Speaking by telephone from his sixth-floor apartment in Gaza City, where gunfire rattled nearby, Nagi Shourrab, a political scientist at Al Azhar University, offered a bleak assessment.
"I think we will return to square zero," he said.
A Hamas conquest of Gaza would leave the dream of a unified Palestinian state in tatters, Shourrab said.
Negotiations between Israel and the Palestinians could cease because Israel would be able to argue that the Palestinians no longer have a clear seat of power.
Shourrab said President Mahmoud Abbas, whose Fatah movement seeks peace with Israel, would remain in control of the West Bank while Prime Minister Ismail Haniyeh, whose Hamas faction advocates Israel's destruction, would oversee Gaza.

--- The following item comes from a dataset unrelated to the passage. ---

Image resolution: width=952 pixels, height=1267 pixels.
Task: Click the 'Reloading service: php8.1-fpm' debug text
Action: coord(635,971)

Amos Harel and Avi Issacharoff of the Israeli daily newspaper Haaretz wrote yesterday: "Hamas's takeover of Gaza ... is destined to split the territories into two entities that are politically and culturally separate: Hamastan (the Gaza Strip) and Fatahstan (the West Bank)."

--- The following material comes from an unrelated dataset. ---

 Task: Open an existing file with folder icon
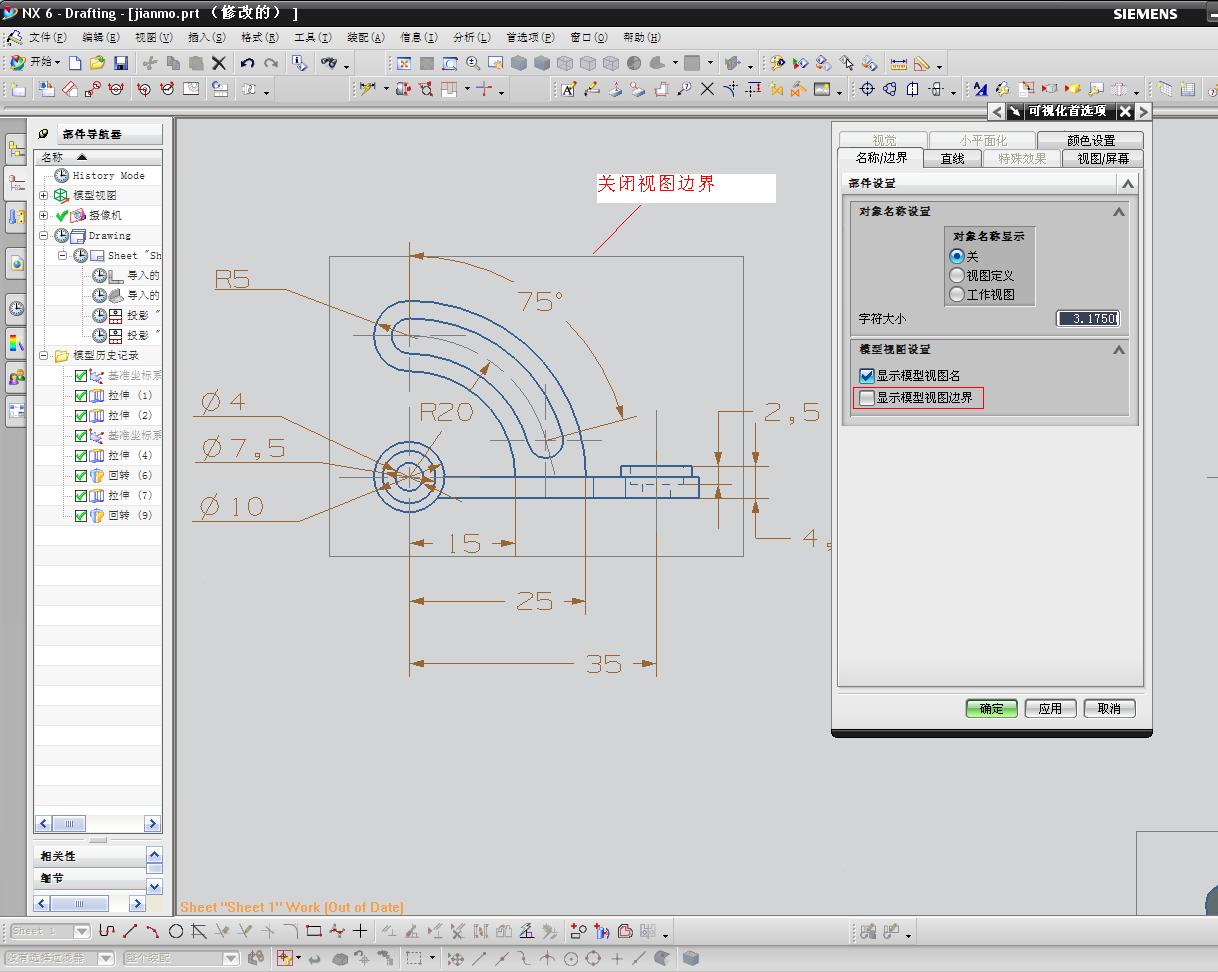(97, 63)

Although Israeli restrictions on Palestinian movements during the past seven years of violence have effectively cut off Gaza from the West Bank, one objective of the Middle East peace process has been to preserve the geographic integrity of the territories to create a viable state.
Over the years, there have been proposals by the international community to link Gaza and the West Bank with a sunken highway or a railway to allow economic and family ties.

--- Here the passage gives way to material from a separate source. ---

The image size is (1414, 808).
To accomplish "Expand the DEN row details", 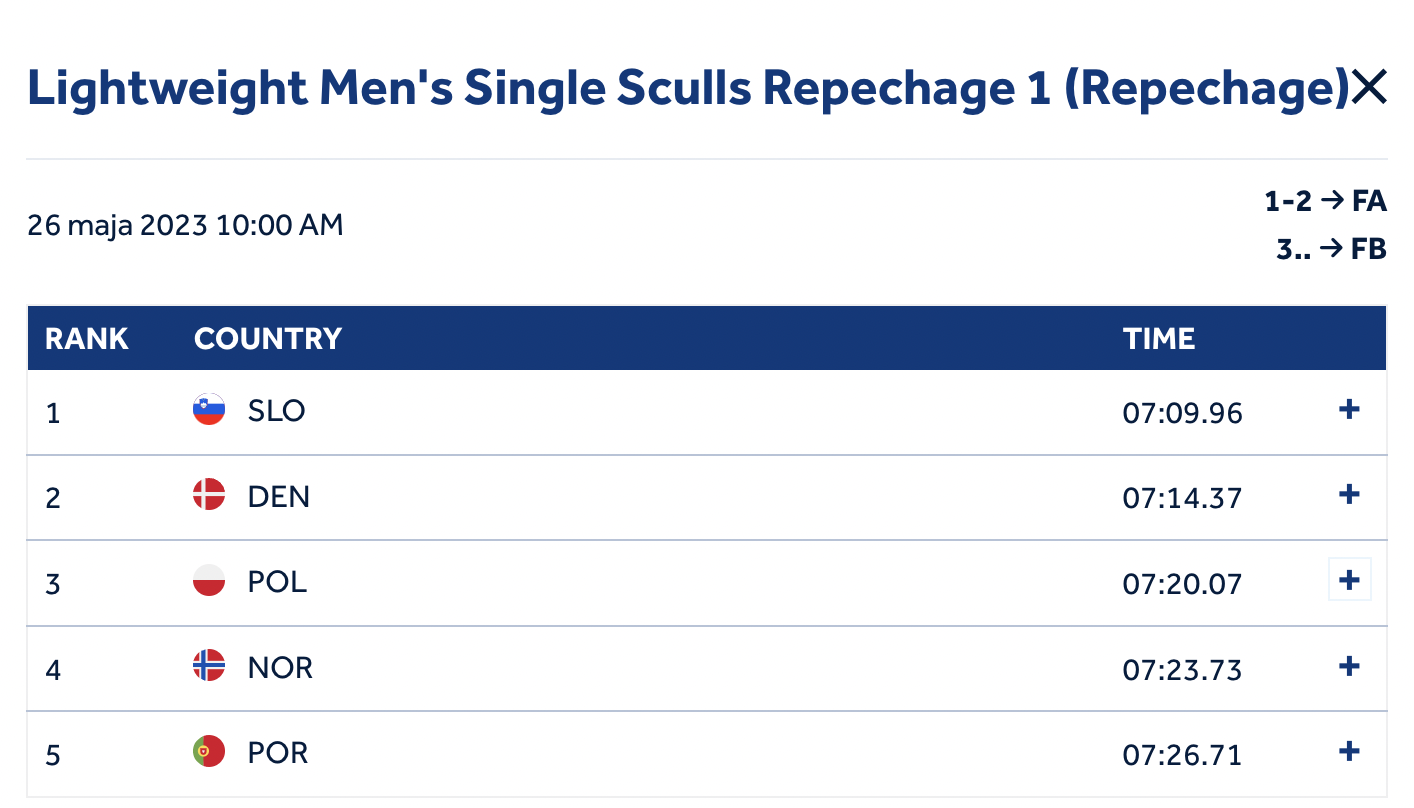I will [1349, 494].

A formal political separation between the two territories would create two incompatible, disconnected government systems for the Palestinian people.
"How would the international society and Arab countries deal with the Palestinian Authority? Through the authority in Gaza or the West Bank? The government here or the government in the West Bank?" Shourrab asked.
Under Hamas control, Gaza might become a mini-Islamic state, pulled closer to Hamas' strong supporters, Iran and Syria, some analysts say.
"The Hamas platform was very clear. They are part of the Muslim Brotherhood. Their radical Islamic platform is not just against Israel, but also against the West," said Gerald Steinberg, an analyst at the Begin-Sadat Center for Strategic Studies at Bar-Ilan University near Tel Aviv. "They certainly won't be satisfied with Gaza. The world will have to prevent them from going beyond Gaza."
Steinberg said he expects an international force or Israeli forces to start controlling Gaza's border with Egypt to prevent Hamas from smuggling in longer-range missiles and other weapons that might threaten Israel.
Ali Jirbawi, a political scientist at Birzeit University in the West Bank, suspects that full Hamas control of Gaza would mean more restrictions on its people.
"They would impose some of the features of an Islamic state, like maybe the hijab," he said, referring to the head and body coverings required for some Muslim women.
Jirbawi said Hamas is ultimately a pragmatic organization with simple goals.
"They want recognition, basically. What they are doing by controlling Gaza is thinking that if they control Gaza, they will be a force to be reckoned with. And Israel has to recognize that, and the outside world has to recognize that," he said.
Much of the world has been unwilling to deal with Hamas unless it meets Western demands that it recognize Israel, renounce violence and abide by previous peace deals. But Gaza's growing economic and social problems might force the world to take notice, Jirbawi said.
"At the end of the day, what are you going to do with Gaza? It's not going to vanish," Jirbawi said. "It's a problem for everyone. At one point, Gaza is going to be dealt with. Who are they going to deal with, Abu Mazen [Mahmoud Abbas], who is sitting in Ramallah, or those people who are in control in Gaza?"
Even before the current round of violence, Gaza and the West Bank had vastly different outlooks. The West Bank is more moderate, more liberal and wealthier than the more religious Gaza.
Gaza has served as a strong base for the Hamas movement, whose schools and charities helped it win loyal support.
After Israel's withdrawal from its Gaza settlements in 2005, many Palestinians hoped Gaza would become a model of Palestinian independence and prosperity. Instead, it rapidly deteriorated amid factional fighting and deepening poverty after an international economic boycott of the Hamas-led government.